Non ha mai creduto che vi fosse - o che vi sia ancora - la possibilità che in questo gruppo B la politica possa prendere il sopravvento sul calcio?

«Se nelle scorse settimane USA e Regno Unito si fossero mosse attivamente per forzare un cambio di regime in Iran, a fronte delle violenze che tuttora dilaniano lo Stato asiatico, allora sì. In quel caso vi sarebbero stati i presupposti per una crescente tensione e dei boicottaggi. Al momento, invece, mi sembra un’eventualità meno probabile. Resta comunque il fatto che nei prossimi giorni, e mi riferisco al caso specifico dell’Iran, quanto sta accadendo in patria rimarrà centrale e assorbirà l’attenzione della Nazionale. Anche perché a certi livelli, in questi casi, non prendere una posizione equivale a prenderne una. L’inno non cantato, al proposito, rappresenta una protesta soft.
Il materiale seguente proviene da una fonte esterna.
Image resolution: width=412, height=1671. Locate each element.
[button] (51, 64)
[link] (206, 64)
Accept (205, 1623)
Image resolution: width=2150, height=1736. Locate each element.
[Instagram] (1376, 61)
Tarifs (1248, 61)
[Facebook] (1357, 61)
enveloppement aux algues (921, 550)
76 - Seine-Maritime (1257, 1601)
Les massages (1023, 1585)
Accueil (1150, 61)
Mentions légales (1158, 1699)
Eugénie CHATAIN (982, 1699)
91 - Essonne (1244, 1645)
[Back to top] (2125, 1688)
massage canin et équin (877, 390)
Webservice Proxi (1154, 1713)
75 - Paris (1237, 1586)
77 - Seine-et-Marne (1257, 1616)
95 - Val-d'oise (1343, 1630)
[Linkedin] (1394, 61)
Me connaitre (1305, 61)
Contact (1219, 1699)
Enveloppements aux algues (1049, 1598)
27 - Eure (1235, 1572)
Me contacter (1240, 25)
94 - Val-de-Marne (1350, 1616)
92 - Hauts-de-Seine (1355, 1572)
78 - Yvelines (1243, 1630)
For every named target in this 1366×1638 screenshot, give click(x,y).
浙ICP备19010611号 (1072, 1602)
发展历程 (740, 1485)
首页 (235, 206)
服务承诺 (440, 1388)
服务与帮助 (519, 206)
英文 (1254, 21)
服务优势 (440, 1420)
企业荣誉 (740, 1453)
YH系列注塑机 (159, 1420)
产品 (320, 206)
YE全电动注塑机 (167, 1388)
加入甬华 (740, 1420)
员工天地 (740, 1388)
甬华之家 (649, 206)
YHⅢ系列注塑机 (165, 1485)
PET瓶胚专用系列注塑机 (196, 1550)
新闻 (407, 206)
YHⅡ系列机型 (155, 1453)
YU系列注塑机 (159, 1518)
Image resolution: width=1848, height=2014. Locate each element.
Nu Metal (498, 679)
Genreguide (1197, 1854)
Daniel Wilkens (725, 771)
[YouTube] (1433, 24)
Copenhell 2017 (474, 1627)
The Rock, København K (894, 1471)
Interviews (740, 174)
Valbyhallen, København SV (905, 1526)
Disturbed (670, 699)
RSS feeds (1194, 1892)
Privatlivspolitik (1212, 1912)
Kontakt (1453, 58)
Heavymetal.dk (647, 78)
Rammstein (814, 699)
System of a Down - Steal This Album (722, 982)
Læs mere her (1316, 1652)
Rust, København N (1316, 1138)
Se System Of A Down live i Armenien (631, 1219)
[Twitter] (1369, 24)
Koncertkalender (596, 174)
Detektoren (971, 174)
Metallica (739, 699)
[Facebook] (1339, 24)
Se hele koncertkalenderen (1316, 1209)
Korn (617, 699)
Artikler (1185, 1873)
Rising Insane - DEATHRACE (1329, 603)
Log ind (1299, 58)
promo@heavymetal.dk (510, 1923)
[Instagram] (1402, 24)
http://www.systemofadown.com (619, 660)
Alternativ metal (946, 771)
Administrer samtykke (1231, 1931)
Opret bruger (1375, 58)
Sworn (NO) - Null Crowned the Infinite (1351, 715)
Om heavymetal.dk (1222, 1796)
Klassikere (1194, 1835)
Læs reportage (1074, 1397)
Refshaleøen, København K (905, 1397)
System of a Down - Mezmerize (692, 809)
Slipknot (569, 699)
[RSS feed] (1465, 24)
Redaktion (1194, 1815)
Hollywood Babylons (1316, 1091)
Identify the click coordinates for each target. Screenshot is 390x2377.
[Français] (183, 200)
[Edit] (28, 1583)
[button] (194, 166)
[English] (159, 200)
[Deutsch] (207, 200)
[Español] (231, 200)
L’unico compromesso possibile per uscirne illesi tra incudine (la piazza) e martello (le autorità)».

Nessuna preoccupazione dunque in vista del loro match contro gli USA alla terza giornata, potenzialmente decisivo per le sorti delle due selezioni?

«Non sarà una partita come le altre. Ma ho l’impressione che sul piano politico, visto che i rispettivi governi sono focalizzati sulle magagne interne, stimolerà più che altro una narrativa simile a quella del precedente di Francia 1998. Quando, cioé, la sfida tra queste due squadre venne usata dalle autorità per lanciare segnali distensivi tramite un’operazione di diplomazia pubblica. I cui effetti si videro sugli spalti e in campo. Le due squadre, ad esempio, posarono insieme per la foto di rito».